O desenvolvimento de sistemas de energia tem sido uma prioridade para Marsh, um engenheiro elétrico formado pelas universidades Temple e Duke e um MBA pela Southern Methodist, há quatro décadas. Ele começou sua carreira no início dos anos 1980 no lendário Bell Laboratories em Nova Jersey, que é creditado com o desenvolvimento do transistor, do laser, das células fotovoltaicas e da radioastronomia, entre outras tecnologias, e cujos cientistas ganharam nove prêmios Nobel. “Se você fosse um engenheiro nerd, era um lugar que você reverenciava. Era o lugar certo”, diz Marsh de seu escritório na sede da Plug, em Latham.
Depois de 17 anos na Bell, ele fundou e administrou a Valere Power, que fabricava equipamentos de energia elétrica para a indústria de telecomunicações até sua venda no início de 2008. Em seguida, ingressou na Plug Power como CEO para desenvolver seu negócio de células de combustível. Quatorze anos depois, a Plug implantou mais de 50.000 sistemas de células de combustível, principalmente para empilhadeiras usadas por empresas como BMW, Amazon e Walmart, que afirma ser mais do que qualquer outra empresa no mundo. Ele também estima que é o maior comprador de hidrogênio líquido para abastecer empilhadeiras e sistemas estacionários de energia, ganhando experiência em trabalhar com todos os aspectos da fabricação, transporte e uso do hidrogênio.
Marsh está convencido de que os EUA estão prestes a se tornar a superpotência mundial de hidrogênio verde, com sua abundante e crescente infraestrutura de energia renovável e incentivos alimentados pelo IRA.
“É assustador para as pessoas ao redor do mundo que os EUA tenham uma vantagem competitiva tão distinta”, diz Marsh, citando comentários recentes de um grupo europeu da indústria de hidrogênio. “A Hydrogen Europe está dizendo que os EUA assumiram uma liderança tão grande na criação de hidrogênio verde e amônia verde que será difícil para o mundo competir.”

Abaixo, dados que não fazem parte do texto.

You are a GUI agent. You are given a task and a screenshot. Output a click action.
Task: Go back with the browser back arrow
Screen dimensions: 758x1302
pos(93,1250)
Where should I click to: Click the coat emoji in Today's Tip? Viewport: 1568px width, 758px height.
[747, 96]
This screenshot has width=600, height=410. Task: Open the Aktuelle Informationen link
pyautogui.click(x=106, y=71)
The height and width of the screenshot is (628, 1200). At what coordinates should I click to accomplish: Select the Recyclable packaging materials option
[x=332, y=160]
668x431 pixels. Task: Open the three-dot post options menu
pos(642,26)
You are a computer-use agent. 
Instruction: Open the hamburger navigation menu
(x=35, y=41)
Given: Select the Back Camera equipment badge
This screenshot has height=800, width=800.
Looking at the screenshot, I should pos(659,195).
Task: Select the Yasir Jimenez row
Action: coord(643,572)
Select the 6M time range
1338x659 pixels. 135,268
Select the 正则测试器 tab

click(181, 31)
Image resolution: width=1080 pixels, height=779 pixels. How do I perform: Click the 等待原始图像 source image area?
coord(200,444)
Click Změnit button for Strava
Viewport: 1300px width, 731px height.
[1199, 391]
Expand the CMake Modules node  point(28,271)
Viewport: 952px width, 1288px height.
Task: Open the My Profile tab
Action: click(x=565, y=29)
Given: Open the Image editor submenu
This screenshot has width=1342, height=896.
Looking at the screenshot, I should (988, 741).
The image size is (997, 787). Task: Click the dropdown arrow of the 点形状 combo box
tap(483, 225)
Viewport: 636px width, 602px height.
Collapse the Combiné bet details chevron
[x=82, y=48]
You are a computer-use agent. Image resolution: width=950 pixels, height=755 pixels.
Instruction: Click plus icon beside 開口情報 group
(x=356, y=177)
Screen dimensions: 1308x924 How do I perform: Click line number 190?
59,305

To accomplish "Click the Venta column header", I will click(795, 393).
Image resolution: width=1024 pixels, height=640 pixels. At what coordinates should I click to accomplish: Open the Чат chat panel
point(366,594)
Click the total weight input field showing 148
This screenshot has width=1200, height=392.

Dada a necessidade urgente de desmamar a indústria, a geração de energia e o transporte de combustíveis fósseis o mais rápido possível, à medida que o risco de mudanças climáticas severas aumenta por causa do dióxido de carbono, o hidrogênio verde parece uma opção cada vez mais atraente. Mas críticos como Martin não estão convencidos de que a Plug Power e seus concorrentes estejam buscando a melhor solução em função dos problemas de eficiência do hidrogênio. “O diabo está nos detalhes e, neste caso, ele tem uma forquilha que está rotulada como ‘termodinâmica’ e ele está acenando e cutucando suas partes sensíveis toda vez que você passa”, diz Martin.